*Required work*:
(1) List the inventions that the post on children's misheard words names as Jack's more original and memorable ones. Give each with the original phrase it stands for.
(2) From the post on children's misheard words, extract the passage that begins with the words containing "My son’s upbeat" and ends with "Americans (Native Americans).".

*Text passage*:
---

Naked Americans

When children misinterpret song lyrics, words or expressions, their mistakes are often more descriptive — and certainly more amusing — than what was originally written. Kids hear the darnedest things! And by hearing through the ears of our children we can share their fresh, innocent (and sometimes even more sensible) point-of-view of the world.

I was driving my two younger children to the morning school bus last week. My daughter was in sleepy, adolescent-growth-spurt mode, and my eight year old son was exhilarated from playing outside with the dog. “Dulce and I played a game where we run and shoot!” He chirped. At that moment, the Green Day song “21 Guns” played on the radio. “Here is a song for you and Dulce,” I said. “What?” He replied. I repeated, “This song is for you: ‘21 Guns’.” My boy was astonished, “Guns? I thought it was “21 Goods!” “Oh, that’s much better,” I thought aloud. “21 goods.”

My son’s upbeat misinterpretation of the Green Day song reminded me of other endearing ‘mistakes’ I have heard from my children over the years, and also some that I’ve heard about from other parents. My nephew Jack had a particular talent for ‘rephrasing’, and it doesn’t surprise me at all that he is now a teenage actor and comedian. Some of Jack’s more original and memorable inventions: Mean, evil knights (medieval knights); The Entire State Building (The Empire State Building); and my favorite, Naked Americans (Native Americans).

A couple of rephrasing examples from my childhood: “… And deliver us from eagles (The Lord’s Prayer); “Ooof over!” (“Move over”).

And some song lyric adjustments made by kids I know: “Do you believe in love like a bird, like a bird …” (“Do you believe in life after love” – Cher); “I’m not crazy, I’m not little!” (“I’m not crazy, I’m just a little impaired” – Matchbox 20); “Row, row, row your boat gently down the street……….merrily, like a spider’s dream.”

That last one was my nephew Jack again, and his mom (my sister) commented, “I didn’t notice that he was singing it that way until he asked why the song was about a spider’s dream. My older son burst out laughing, and for years we talked about spiders’ dreams.”

I hope you will all please contribute to this list by sharing your child’s (or your own) remembered rephrases in the comment section below. Please attribute them to the child who authored them for posterity’s sake. I know that there are so many more that I have heard from family or friends, but I’ve forgotten because I didn’t write them down!

Children share their innocent perceptions of the world with us when they reinterpret language. Often, though, these precious ‘mistakes’ are quickly corrected by others and too soon erased. Aside from providing a few laughs, I hope this list will help us to enjoy our children’s imaginative spin on life and to appreciate the simple purity of their authentic impressions.

53 Comments

Please share your comments and questions. I read them all and respond to as many as time will allow.

---

*Provided data*:
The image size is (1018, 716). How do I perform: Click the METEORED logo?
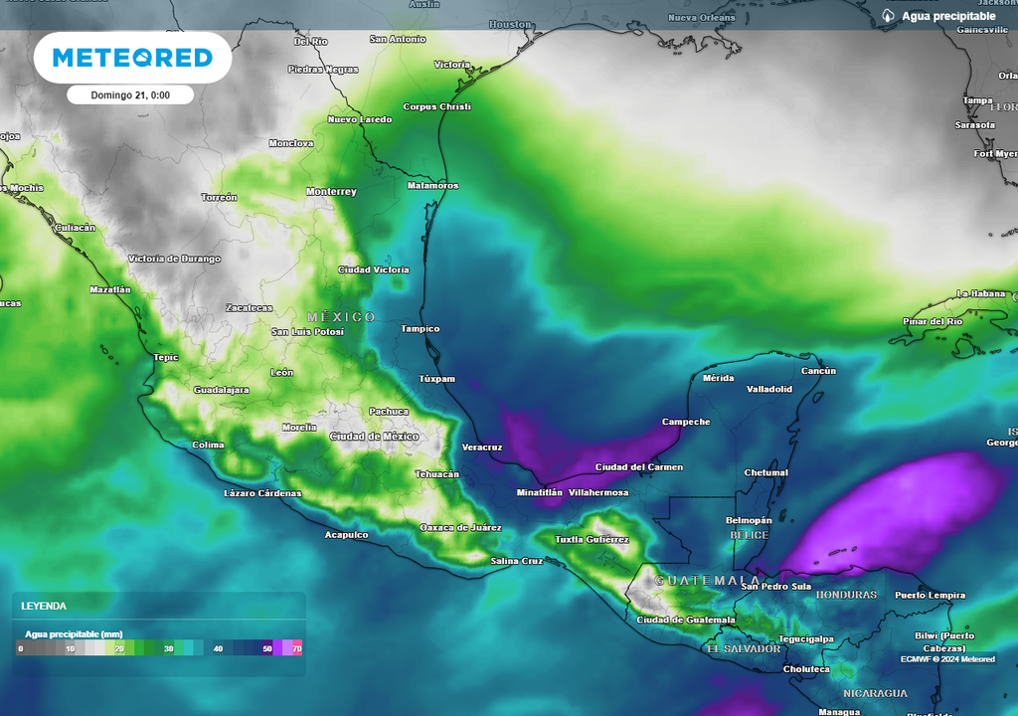click(132, 58)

---

*Solutions by task*:
(1)
Mean, evil knights (medieval knights)
The Entire State Building (The Empire State Building)
Naked Americans (Native Americans)

(2)
My son’s upbeat misinterpretation of the Green Day song reminded me of other endearing ‘mistakes’ I have heard from my children over the years, and also some that I’ve heard about from other parents. My nephew Jack had a particular talent for ‘rephrasing’, and it doesn’t surprise me at all that he is now a teenage actor and comedian. Some of Jack’s more original and memorable inventions: Mean, evil knights (medieval knights); The Entire State Building (The Empire State Building); and my favorite, Naked Americans (Native Americans).